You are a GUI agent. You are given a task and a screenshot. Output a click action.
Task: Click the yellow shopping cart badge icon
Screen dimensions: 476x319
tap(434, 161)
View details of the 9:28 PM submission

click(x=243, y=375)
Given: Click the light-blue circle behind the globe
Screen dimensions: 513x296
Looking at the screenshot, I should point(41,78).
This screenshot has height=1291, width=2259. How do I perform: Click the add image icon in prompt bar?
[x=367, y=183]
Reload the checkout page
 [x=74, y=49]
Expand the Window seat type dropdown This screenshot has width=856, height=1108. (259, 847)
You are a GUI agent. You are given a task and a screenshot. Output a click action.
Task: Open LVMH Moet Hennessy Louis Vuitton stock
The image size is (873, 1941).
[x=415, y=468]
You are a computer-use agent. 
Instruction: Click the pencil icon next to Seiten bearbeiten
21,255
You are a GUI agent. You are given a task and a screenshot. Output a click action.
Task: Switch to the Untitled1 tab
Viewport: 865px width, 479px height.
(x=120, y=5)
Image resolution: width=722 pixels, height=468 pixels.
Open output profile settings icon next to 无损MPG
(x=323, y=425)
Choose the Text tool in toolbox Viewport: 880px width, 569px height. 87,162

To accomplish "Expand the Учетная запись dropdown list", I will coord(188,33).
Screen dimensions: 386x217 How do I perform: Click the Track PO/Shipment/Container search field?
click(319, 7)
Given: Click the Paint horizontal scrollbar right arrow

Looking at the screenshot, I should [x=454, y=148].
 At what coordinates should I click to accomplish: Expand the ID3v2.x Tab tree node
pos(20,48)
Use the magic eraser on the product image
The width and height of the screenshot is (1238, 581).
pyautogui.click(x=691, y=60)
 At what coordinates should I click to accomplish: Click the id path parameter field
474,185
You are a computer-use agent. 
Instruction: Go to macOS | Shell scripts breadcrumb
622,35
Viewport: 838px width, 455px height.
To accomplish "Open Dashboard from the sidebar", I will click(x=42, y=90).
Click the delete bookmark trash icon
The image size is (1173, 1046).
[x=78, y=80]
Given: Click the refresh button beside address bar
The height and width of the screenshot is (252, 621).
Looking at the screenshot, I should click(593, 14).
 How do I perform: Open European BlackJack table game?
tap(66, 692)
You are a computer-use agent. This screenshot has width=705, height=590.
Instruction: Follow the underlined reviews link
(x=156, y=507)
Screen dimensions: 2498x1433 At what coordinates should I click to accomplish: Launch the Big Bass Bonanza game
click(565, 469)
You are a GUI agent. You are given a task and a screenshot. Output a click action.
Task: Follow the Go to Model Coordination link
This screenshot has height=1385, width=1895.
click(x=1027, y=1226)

----------------

• _Your instructions_:
Swap every "GUI agent" in the records above for "screen agent" and write all the records out again with nothing else changed.

• _Final result_:
You are a screen agent. You are given a task and a screenshot. Output a click action.
Task: Click the yellow shopping cart badge icon
Screen dimensions: 476x319
tap(434, 161)
View details of the 9:28 PM submission

click(x=243, y=375)
Given: Click the light-blue circle behind the globe
Screen dimensions: 513x296
Looking at the screenshot, I should point(41,78).
This screenshot has height=1291, width=2259. How do I perform: Click the add image icon in prompt bar?
[x=367, y=183]
Reload the checkout page
 [x=74, y=49]
Expand the Window seat type dropdown This screenshot has width=856, height=1108. (259, 847)
You are a screen agent. You are given a task and a screenshot. Output a click action.
Task: Open LVMH Moet Hennessy Louis Vuitton stock
The image size is (873, 1941).
[x=415, y=468]
You are a computer-use agent. 
Instruction: Click the pencil icon next to Seiten bearbeiten
21,255
You are a screen agent. You are given a task and a screenshot. Output a click action.
Task: Switch to the Untitled1 tab
Viewport: 865px width, 479px height.
(x=120, y=5)
Image resolution: width=722 pixels, height=468 pixels.
Open output profile settings icon next to 无损MPG
(x=323, y=425)
Choose the Text tool in toolbox Viewport: 880px width, 569px height. 87,162

To accomplish "Expand the Учетная запись dropdown list", I will coord(188,33).
Screen dimensions: 386x217 How do I perform: Click the Track PO/Shipment/Container search field?
click(319, 7)
Given: Click the Paint horizontal scrollbar right arrow

Looking at the screenshot, I should [x=454, y=148].
 At what coordinates should I click to accomplish: Expand the ID3v2.x Tab tree node
pos(20,48)
Use the magic eraser on the product image
The width and height of the screenshot is (1238, 581).
pyautogui.click(x=691, y=60)
 At what coordinates should I click to accomplish: Click the id path parameter field
474,185
You are a computer-use agent. 
Instruction: Go to macOS | Shell scripts breadcrumb
622,35
Viewport: 838px width, 455px height.
To accomplish "Open Dashboard from the sidebar", I will click(x=42, y=90).
Click the delete bookmark trash icon
The image size is (1173, 1046).
[x=78, y=80]
Given: Click the refresh button beside address bar
The height and width of the screenshot is (252, 621).
Looking at the screenshot, I should click(593, 14).
 How do I perform: Open European BlackJack table game?
tap(66, 692)
You are a computer-use agent. This screenshot has width=705, height=590.
Instruction: Follow the underlined reviews link
(x=156, y=507)
Screen dimensions: 2498x1433 At what coordinates should I click to accomplish: Launch the Big Bass Bonanza game
click(565, 469)
You are a screen agent. You are given a task and a screenshot. Output a click action.
Task: Follow the Go to Model Coordination link
This screenshot has height=1385, width=1895.
click(x=1027, y=1226)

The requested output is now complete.